Pihak yang kontra mengutuk gagasan karakter John Dillermand yang tidak bisa mengendalikan alat kelaminnya.
"Apakah ini benar-benar pesan yang ingin kita sampaikan kepada anak-anak, saat kita berada di tengah gelombang #MeToo yang besar?" kata penulis Denmark, Anne Lise Marstrand-Jørgensen.
Diketahui, #Metoo adalah sebuah gerakan untuk melawan pelecehan seksual dan kekerasan seksual.
Kemudian serial John Dillermand rilis, hanya beberapa bulan setelah presenter TV bernama Sofie Linde memulai gerakan #MeToo di Denmark.
Christian Groes, seorang profesor dan peneliti gender di Roskildes University, menganggap bahwa program yang menampilkan kekuatan alat kelamin laki-laki hanya dapat menghambat kesetaraan.
"Ini mengabadikan gagasan standar masyarakat patriarki dan menormalkan 'locker room culture'..yang telah digunakan untuk memaafkan banyak perilaku buruk dari laki-laki," ujarnya.

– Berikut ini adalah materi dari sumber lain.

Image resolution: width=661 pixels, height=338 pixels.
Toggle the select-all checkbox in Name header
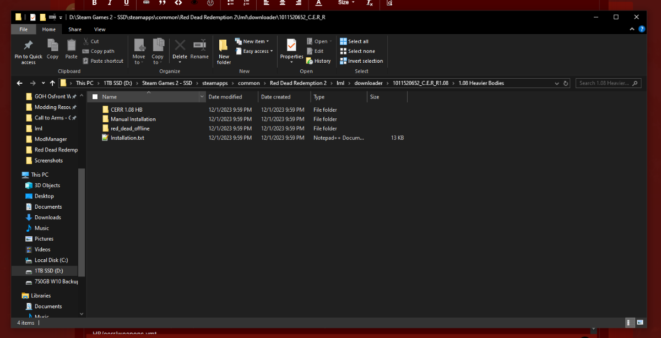point(94,97)
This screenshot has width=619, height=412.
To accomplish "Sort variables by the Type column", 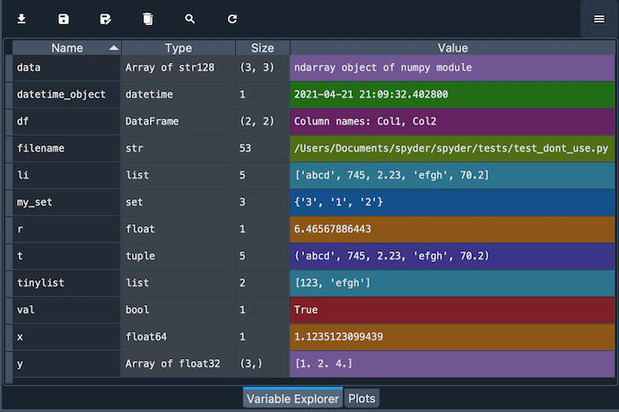I will click(178, 48).
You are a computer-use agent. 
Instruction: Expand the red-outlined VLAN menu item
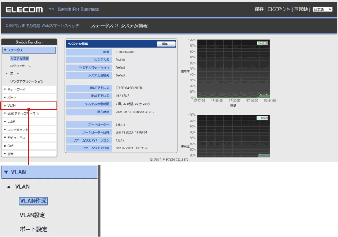tap(29, 105)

"Ini dimaksudkan sebagai lelucon, jadi itu dianggap tidak berbahaya. Tapi ternyata tidak. Dan kita mengajarkan ini kepada anak-anak kita," tambahnya.
Pihak Pro
Di sisi lain, Erla Heinesen Højsted, seorang psikolog klinis keluarga dan anak-anak, menganggap bahwa penentang acara itu terlalu berpikiran jauh.
"John Dillermand berbicara kepada anak-anak dan berbagi cara berpikir mereka - dan anak-anak menganggap alat kelamin itu lucu," katanya.